Wegducken ist nicht mehr. Zu groß sind die Herausforderungen, als dass ein „Mal sehen, was kommt“ der Welt, ihren Fragen und uns Menschen gerecht werden kann. Zeit, wieder Verantwortung zu übernehmen. Auch für das eigene Gottesbild. Die vielfach ausgezeichnete Schriftstellerin Nora Bossong hat sich aller berechtigter Kritik an der katholischen Kirche zum Trotz in diesem Jahr in das Zentralkomite der deutschen Katholiken (ZdK) wählen lassen.
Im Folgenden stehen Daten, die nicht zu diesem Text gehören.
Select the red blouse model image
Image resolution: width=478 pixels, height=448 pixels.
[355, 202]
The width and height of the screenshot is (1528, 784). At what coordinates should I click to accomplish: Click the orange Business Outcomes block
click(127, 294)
Damit folgt sie ihrem eigenen Credo: „Lasst Gerechtigkeit walten und versucht es immer wieder. Es lohnt sich.“

3/2021

„Als alle Dinge in der Mitte des Schweigens waren“, heißt es im Buch der Weisheit, „und die Nacht in ihrem Lauf die Mitte hielt ihrer Bahn, da stieg Dein allmächtiges Wort, o Herr, aus dem Himmel herab von seinem königlichen Thron.“ Es ist Weihnachten, als Nora Bossong die Bibel zitiert, um ihr ganz besonderes Corona-Gefühl für die Wochenzeitung DIE ZEIT auszudrücken. Aus der Stille kommt Gott. Oder viel mehr. Sein Wort. Als Stellvertreter. Wirkkraft und Umsetzer. So poetisch. So gut: Frohes Fest. Allein vom Weisheitsspruch 18, Vers 14/15 fehlte hier der Rest: „[…] herab von seinem göttlichen Thron als harter Krieger mitten in das Land des Verderbens. Es trug als scharfes Schwert deinen unerbittlichen Befehl, trat hin und erfüllte alles mit Tod; es berührte den Himmel und stand auf der Erde.“

Wäre Bossong bloß eine der zahlreichen weiteren Schreiberinnen unseres Landes, könnte der bildungsbürgerliche Leser am Satzende den sichtbaren Punkt für gesetzt nehmen und sich mit einer berührenden Weihnachtsanalogie zufriedengeben: „So wunderbar. Wie immer: Wort, Fleisch, Sohn. Perfekt. Die Bossong – eine von uns.“ Selbstbestätigungsliteratur. Doch im Herzen ist Bossong freie Lyrikerin (Reglose Jagd, 2007; Kreuzzug mit Hund, 2018), Meisterin der effizienten Sprache und damit eine wie keine. Was sie tut, macht sie bewusst. Sie schreibt. Sie lässt weg. Kommuniziert mit beidem. Und das hat Auswirkungen. Auf allen Ebenen des Wortes. Zweidimensional im konkreten Textumfeld: Alltags- und Gefälligkeitsdiskurs. Talkshowniveau; Dreidimensional im Bezug zum Lesenden und seinem eigenen Leben: Reflexionsdiskus. Gymnasialfundament; Vierdimensional in der Geschichte seiner eigenen Verwendung und Gebrauchtheit: Kulturdiskurs. Universitätshoheit. Aber Bossong beherrscht eben auch die fünfte Dimension. Eine unsichtbare, unausgesprochene: die Welt der verwiesenen Wahrheit. Hohe Kunst. Das gesprochene Wort verweist auf das Nichtgesagte. Nicht als ihr bloßes Gegenteil im Sinne von Schwarz und Weiß. Sondern als prioritärer Ursprung und mögliche Weiterführung zugleich. Naturwissenschaftler bezeichnen die fünfte Dimension als Heimat der möglichen Paralleluniversen. Mystiker lieben es als Gleichzeitigkeit der Ungleichzeitigkeiten. Das Alles. Ruhend im noch allumfassenderen „Nichts“.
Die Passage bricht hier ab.